Show every line of the data below that includes the word "agent".

*** GIVEN RECORDS ***

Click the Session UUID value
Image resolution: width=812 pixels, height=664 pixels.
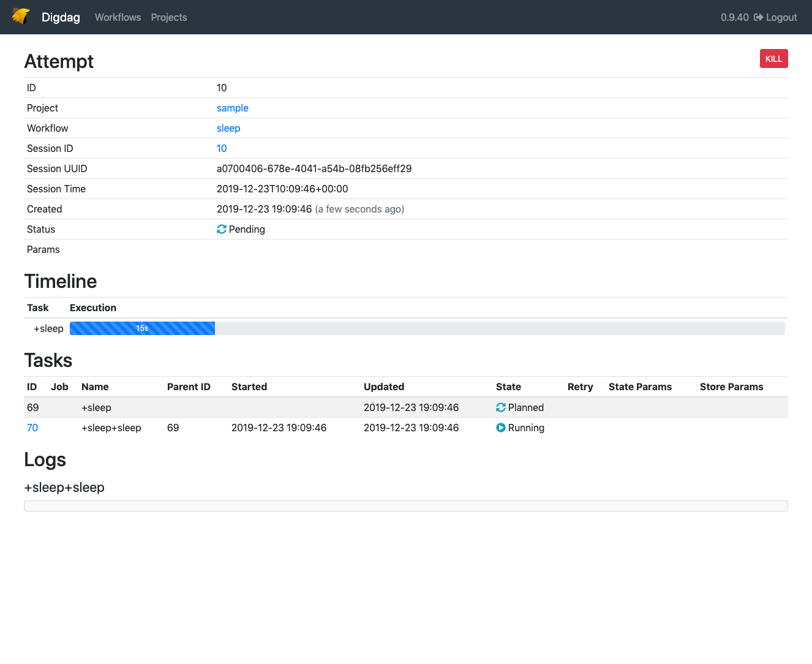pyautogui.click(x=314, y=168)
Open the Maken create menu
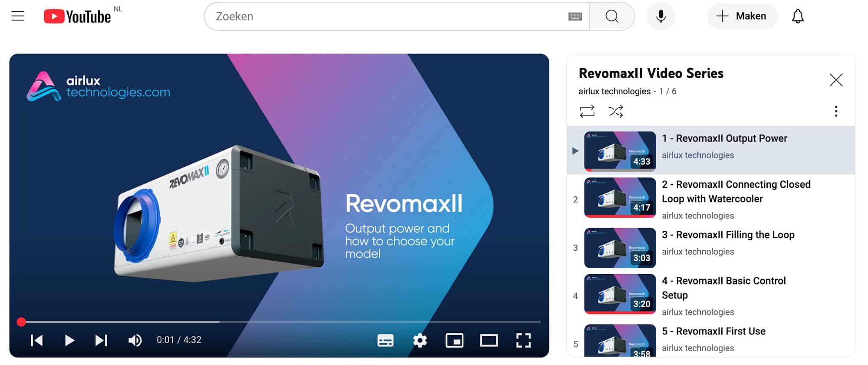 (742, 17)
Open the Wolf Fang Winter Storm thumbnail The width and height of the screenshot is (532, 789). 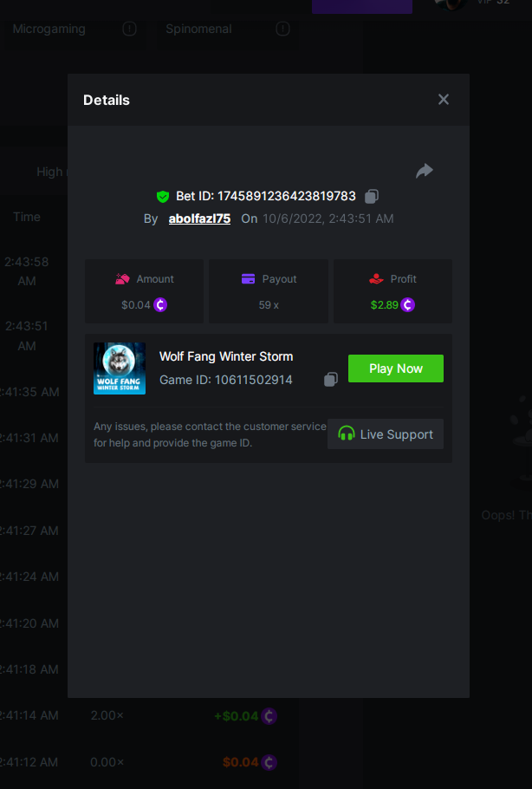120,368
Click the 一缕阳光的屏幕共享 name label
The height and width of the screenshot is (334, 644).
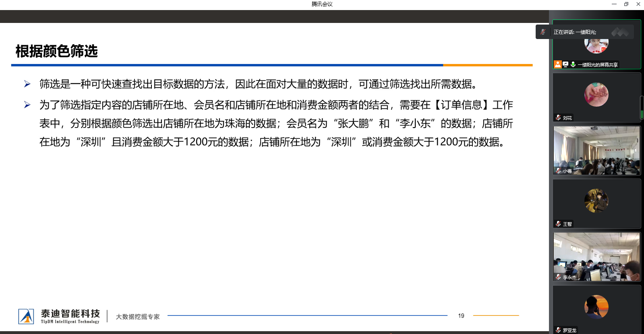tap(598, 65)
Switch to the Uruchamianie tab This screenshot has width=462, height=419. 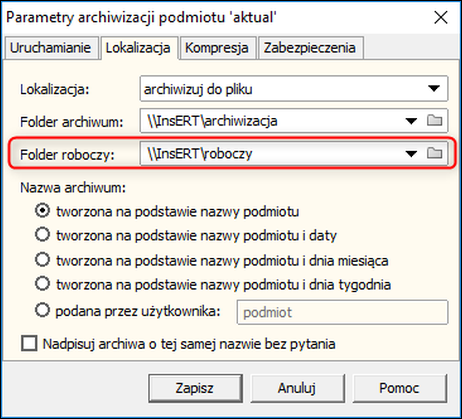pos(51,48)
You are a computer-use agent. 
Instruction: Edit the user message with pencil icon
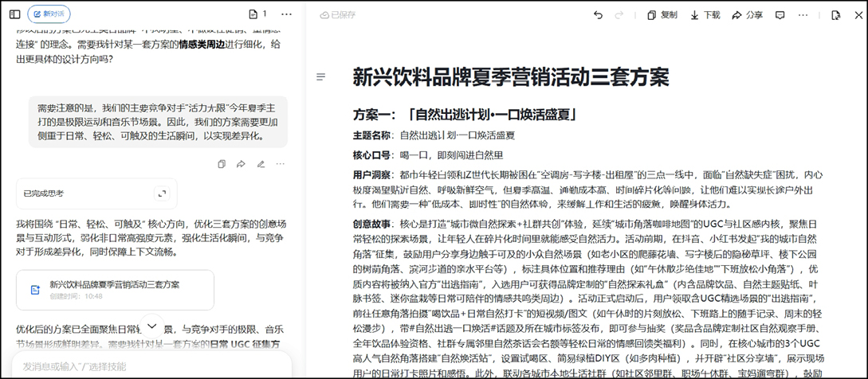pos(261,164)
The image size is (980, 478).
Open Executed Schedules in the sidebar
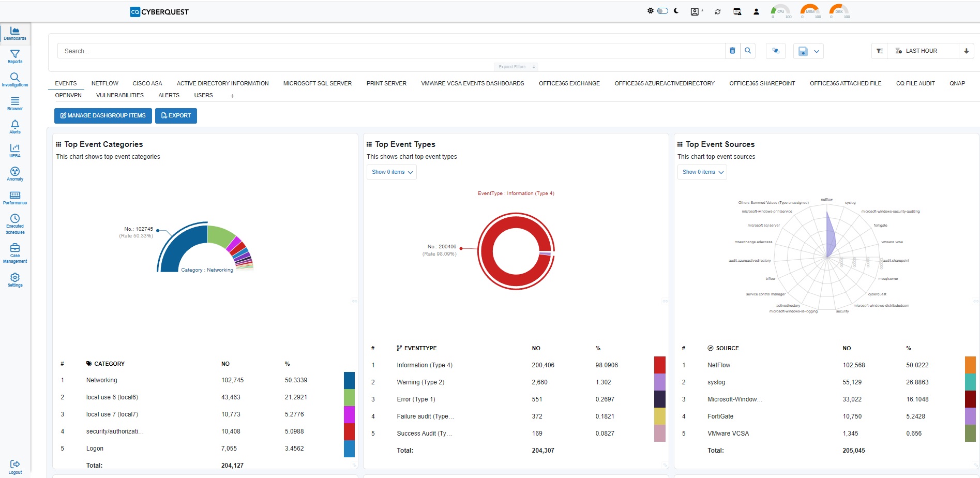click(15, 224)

*** End of GIVEN RECORDS ***
*** GIVEN RECORDS ***

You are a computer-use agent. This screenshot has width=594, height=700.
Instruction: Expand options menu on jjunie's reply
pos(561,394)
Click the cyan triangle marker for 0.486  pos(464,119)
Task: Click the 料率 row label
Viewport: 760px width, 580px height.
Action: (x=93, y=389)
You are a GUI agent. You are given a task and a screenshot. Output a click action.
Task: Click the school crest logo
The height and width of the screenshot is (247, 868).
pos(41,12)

*** End of GIVEN RECORDS ***

* **OUTPUT FOR THIS TASK**:
You are a computer-use agent. 
You are a computer-use agent. This screenshot has width=594, height=700.
You are a GUI agent. You are given a task and a screenshot. Output a click action.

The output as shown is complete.